Liberalism’s great contribution to civilization is the way it handles conflict. No other regime has enabled large and varied groups of people to set a social agenda without either stifling their members’ differences or letting conflict get out of hand. Bertrand Russell once said that “order without authority” might be taken as the motto both of political liberalism and of science. If you had to pick a three-word motto to define the liberal idea, “order without authority” would be pretty good. The liberal innovation was to set up society so as to mimic the greatest liberal system of them all, the evolution of life. Like evolutionary ecologies, liberal systems are centerless and self-regulating and allow no higher appeal than that of each to each in an open-ended, competitive public process (a game). Thus, a market game is an open-ended, decentralized process for allocating resources and legitimizing possession, a democracy game is an open-ended, decentralized process for legitimizing the use of force, and a science game is an open-ended, decentralized process for legitimizing belief.
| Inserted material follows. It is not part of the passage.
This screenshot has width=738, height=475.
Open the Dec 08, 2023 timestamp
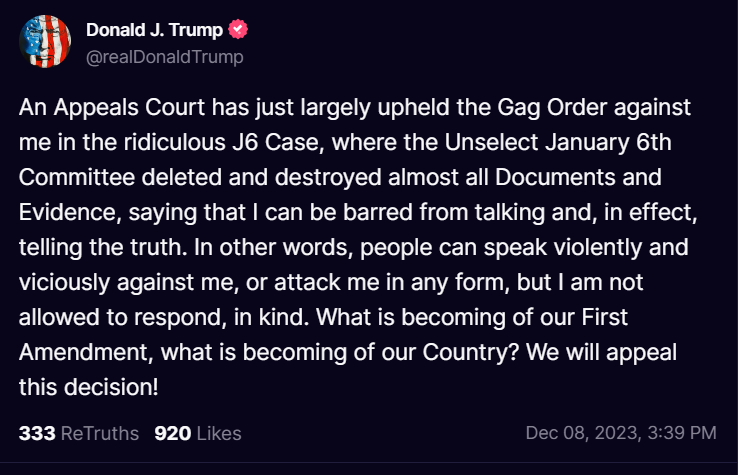pyautogui.click(x=621, y=433)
Kim Krizan - A Spy In the House of Anais Nin

This book was a series of essays (meant to stand on their own) that formed a masters thesis on Anais Nin. There wasn’t a ton of new information since I’ve read so many of her diaries already, but it did spark a realization, something I have in common with Anais that is so obvious that I somehow missed it: A general dissatisfaction with the present. Not in the sense of grumpiness, but I (we) always see the present as a stepping stone to something else, and often forget that where I am now used to be what I had been striving for.

I think in all this I am motivated by such a passion for life that the idea of not moving is for me a death concept.

Julie Zhuo - The Making of a Manager

OK, yes, this is a cheesy self-help “how to be a manager” book. But I’m starting to lead teams at work and you have to start somewhere.

Ottessa Moshfegh - Eileen

Finally! A new fiction writer who I really like. I’ve had a tough time busting out of my circle of authors that I enjoy, but I found a new one. I like these Hamlet-like characters that are sort of wandering, protagonists who don’t have a goal until circumstances snap together an compel them to action.

I knew better than to mouth off or cause any fuss, but I tried to send her violent messages with my mind.